Riego de explotaciones agrícolasEuropa Press

El agujero de los robos en el regadío se duplica por la revalorización del cobre

Los asaltos se concentran en Andalucía, Levante y Aragón, con siniestros de entre 60.000 y 200.000 euros de media

Las explotaciones dotadas de regadío son uno de los objetivos fetiches de los cacos del campo, que encuentran en estas fincas herramientas y material con un coste significativo y con facilidad para encontrar salida en el mercado.

La sangría se ha recrudecido en el primer semestre de 2026, pero no por un aumento de sustracciones, sino por el encarecimiento de un metal presente en la mayoría de estas máquinas.

Según denuncia la Federación Nacional de Comunidades de Regantes de España (Fenacore), el coste de los siniestros registrados durante los primeros seis meses de 2026 se ha disparado por la fuerte revalorización del cobre, cuyo precio es un 45 % mayor que en 2024.

«Este encarecimiento ha convertido las instalaciones de regadío en un objetivo para bandas profesionales, organizadas e itinerantes, que se desplazan de unas zonas a otras cuando aumenta la vigilancia o encuentran mayores dificultades para actuar», indican en Fenacore. En el 95% de los asaltos, el objetivo es el cobre presente en el cableado, de los transformadores y los motores de las estaciones de bombeo y de las instalaciones fotovoltaicas.

El perjuicio más importante los agricultores se produce en el destrozo que hacen los ladrones para extraer el cobre. Fenacore señala que los delincuentes desmantelan equipos completos y causan daños muy superiores al valor del material robado, con siniestros de entre 60.000 y 2000.000 euros en los casos de mayor envergadura.

Las zonas más afectadas este año se concentran en Andalucía, especialmente en las provincias de Huelva y Jaén; Levante, principalmente Alicante y Valencia, y Aragón. «La ubicación de buena parte de estas instalaciones en zonas aisladas facilita la actuación de bandas que disponen de los conocimientos técnicos y los medios necesarios para acceder, desmontar los equipos y transportar el material», apuntan los regantes.

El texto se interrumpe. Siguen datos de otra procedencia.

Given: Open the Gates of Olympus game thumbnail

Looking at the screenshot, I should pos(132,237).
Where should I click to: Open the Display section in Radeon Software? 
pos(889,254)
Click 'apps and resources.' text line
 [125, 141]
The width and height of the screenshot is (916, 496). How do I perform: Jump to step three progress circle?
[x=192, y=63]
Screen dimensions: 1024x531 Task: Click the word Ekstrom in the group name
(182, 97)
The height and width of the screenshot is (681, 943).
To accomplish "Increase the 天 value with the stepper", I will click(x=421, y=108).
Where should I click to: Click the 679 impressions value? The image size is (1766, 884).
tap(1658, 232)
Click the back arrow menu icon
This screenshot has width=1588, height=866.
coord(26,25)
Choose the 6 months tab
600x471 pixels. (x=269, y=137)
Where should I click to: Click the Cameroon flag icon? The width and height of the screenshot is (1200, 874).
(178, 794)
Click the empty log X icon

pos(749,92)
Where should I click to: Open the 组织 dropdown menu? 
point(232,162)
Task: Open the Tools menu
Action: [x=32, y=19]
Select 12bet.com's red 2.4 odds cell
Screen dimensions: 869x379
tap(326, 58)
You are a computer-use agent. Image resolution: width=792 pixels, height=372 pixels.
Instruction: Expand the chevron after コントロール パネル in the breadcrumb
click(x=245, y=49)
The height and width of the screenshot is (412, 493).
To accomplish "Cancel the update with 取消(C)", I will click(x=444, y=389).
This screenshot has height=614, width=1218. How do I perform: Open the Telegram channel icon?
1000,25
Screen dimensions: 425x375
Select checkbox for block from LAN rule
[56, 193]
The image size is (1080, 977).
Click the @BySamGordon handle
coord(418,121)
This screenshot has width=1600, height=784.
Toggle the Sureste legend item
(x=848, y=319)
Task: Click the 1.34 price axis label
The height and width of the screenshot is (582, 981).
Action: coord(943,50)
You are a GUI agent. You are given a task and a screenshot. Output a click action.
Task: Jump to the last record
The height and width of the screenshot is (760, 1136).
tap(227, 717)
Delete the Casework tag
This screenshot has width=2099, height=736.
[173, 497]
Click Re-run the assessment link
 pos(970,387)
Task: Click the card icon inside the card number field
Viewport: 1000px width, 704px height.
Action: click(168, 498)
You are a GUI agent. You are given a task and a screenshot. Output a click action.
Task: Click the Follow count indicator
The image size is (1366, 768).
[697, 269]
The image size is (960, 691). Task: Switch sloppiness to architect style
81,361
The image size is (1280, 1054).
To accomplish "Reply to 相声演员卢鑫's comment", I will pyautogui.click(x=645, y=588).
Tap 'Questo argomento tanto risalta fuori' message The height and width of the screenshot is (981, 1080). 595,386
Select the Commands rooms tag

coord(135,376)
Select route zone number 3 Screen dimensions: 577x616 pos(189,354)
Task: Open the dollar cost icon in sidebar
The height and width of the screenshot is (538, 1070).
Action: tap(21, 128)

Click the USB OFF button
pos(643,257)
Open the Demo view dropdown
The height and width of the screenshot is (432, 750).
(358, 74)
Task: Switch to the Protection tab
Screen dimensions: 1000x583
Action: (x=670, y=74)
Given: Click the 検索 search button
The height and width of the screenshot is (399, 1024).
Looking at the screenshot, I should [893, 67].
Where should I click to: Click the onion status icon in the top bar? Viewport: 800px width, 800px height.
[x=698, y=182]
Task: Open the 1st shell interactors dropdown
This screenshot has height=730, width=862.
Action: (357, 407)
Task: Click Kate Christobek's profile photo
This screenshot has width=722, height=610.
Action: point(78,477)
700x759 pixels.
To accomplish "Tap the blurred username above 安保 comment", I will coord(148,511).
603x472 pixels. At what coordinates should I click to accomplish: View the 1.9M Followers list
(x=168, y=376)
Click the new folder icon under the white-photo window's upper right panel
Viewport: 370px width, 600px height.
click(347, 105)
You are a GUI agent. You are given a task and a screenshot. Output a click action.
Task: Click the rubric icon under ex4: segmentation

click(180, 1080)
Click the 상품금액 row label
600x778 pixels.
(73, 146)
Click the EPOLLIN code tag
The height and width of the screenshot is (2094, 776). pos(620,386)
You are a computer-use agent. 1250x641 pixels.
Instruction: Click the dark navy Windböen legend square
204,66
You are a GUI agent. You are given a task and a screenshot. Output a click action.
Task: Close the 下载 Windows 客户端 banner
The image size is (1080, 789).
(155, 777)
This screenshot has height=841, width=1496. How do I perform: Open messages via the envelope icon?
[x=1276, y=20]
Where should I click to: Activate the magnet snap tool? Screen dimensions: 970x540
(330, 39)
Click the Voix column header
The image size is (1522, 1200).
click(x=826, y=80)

El impacto de estos robos es extensible a la producción agrícola, ya que el desmantelamiento de una estación de bombeo o una instalación fotovoltaica puede interrumpir el suministro de agua durante semanas, debido también a las dificultades para reponer determinados componentes por tensiones en las cadenas de suministro.

«Si el robo se produce en plena campaña de riego o coincide con una ola de calor, unos pocos días sin agua pueden comprometer seriamente los cultivos y la cosecha», explican desde la federación.

Los regantes insisten en que la prevención debe ser la primera línea de defensa frente a una delincuencia cada vez más organizada y atraída por el elevado valor del cobre. La contratación de seguros, ya extendida entre buena parte de las comunidades de regantes, actúa como último mecanismo de protección cuando las medidas preventivas no bastan. Su función es amortiguar el golpe económico de unos robos que, aunque no sean necesariamente más numerosos, sí resultan cada vez más costosos.